[RECORDS FOR THIS EXERCISE Boundary: Start]

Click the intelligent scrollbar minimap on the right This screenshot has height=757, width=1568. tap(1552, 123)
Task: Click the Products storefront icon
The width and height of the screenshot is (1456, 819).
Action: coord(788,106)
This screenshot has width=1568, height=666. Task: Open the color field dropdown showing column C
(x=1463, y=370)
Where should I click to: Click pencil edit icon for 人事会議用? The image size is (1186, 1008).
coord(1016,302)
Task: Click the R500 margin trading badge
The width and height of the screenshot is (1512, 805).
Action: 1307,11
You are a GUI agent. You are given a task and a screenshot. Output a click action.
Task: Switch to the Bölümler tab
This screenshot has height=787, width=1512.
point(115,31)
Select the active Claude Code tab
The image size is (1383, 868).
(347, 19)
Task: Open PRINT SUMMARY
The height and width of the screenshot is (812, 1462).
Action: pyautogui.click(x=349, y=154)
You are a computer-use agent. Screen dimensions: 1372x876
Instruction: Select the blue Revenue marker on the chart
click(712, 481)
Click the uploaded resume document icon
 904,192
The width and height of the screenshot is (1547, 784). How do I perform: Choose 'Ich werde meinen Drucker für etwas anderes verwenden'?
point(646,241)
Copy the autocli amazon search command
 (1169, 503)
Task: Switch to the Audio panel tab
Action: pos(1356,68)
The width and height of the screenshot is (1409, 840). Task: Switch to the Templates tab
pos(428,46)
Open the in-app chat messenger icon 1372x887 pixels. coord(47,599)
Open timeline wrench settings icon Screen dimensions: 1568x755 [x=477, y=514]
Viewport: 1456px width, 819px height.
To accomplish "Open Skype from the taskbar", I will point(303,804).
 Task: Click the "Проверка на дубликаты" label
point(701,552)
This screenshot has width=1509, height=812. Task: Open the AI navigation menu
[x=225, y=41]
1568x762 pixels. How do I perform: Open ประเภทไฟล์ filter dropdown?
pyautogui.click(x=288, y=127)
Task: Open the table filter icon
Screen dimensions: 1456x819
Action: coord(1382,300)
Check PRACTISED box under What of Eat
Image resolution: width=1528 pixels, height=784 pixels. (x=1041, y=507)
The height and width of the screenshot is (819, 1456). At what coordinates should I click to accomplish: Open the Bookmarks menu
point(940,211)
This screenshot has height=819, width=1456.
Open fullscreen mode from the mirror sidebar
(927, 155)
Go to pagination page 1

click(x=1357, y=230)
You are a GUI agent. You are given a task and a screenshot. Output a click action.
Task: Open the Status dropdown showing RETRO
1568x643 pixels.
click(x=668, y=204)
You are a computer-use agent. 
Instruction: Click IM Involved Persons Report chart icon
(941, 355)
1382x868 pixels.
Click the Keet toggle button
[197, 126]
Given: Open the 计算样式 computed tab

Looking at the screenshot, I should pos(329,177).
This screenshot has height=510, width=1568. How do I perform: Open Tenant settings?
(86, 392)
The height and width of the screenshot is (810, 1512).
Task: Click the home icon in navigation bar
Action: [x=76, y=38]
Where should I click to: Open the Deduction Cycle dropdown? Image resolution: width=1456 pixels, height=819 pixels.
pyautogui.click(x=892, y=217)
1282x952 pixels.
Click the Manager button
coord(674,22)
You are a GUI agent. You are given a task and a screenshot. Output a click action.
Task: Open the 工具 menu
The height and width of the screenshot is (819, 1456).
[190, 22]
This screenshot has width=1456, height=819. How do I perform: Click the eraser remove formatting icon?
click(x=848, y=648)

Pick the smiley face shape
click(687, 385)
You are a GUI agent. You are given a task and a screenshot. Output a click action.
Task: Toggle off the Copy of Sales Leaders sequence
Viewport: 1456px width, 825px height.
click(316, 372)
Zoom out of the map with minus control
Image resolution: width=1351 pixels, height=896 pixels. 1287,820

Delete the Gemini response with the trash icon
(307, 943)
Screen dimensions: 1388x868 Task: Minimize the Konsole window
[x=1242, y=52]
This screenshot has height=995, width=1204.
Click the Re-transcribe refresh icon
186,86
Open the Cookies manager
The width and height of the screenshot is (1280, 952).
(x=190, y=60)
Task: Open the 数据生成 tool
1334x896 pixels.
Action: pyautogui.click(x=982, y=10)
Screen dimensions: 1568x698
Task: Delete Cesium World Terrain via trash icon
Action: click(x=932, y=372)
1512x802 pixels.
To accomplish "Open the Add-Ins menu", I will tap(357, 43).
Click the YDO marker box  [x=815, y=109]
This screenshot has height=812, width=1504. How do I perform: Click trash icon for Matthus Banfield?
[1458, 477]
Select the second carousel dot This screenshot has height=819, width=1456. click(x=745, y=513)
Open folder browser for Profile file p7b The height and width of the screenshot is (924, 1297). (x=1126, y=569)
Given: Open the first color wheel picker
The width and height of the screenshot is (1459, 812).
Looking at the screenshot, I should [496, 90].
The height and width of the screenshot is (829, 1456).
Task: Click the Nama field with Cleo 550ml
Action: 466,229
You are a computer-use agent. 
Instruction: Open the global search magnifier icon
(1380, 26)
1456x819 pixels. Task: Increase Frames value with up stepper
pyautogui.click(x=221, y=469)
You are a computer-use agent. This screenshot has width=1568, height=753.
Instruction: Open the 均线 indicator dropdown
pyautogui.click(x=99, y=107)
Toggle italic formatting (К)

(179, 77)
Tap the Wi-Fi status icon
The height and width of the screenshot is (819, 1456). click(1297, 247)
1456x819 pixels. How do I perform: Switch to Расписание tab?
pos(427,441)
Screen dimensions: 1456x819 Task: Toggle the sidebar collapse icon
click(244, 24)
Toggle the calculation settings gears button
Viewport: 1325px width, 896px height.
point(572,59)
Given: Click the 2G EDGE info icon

[RECORDS FOR THIS EXERCISE Boundary: End]

WHAT THE TASK REQUIRES: Of the lines above, show those in which "computer" appears.

RESULT OF THIS TASK:
You are a computer-use agent. Screen dimensions: 1372x876
You are a computer-use agent. 
You are a computer-use agent. 
You are a computer-use agent. This screenshot has width=1568, height=753.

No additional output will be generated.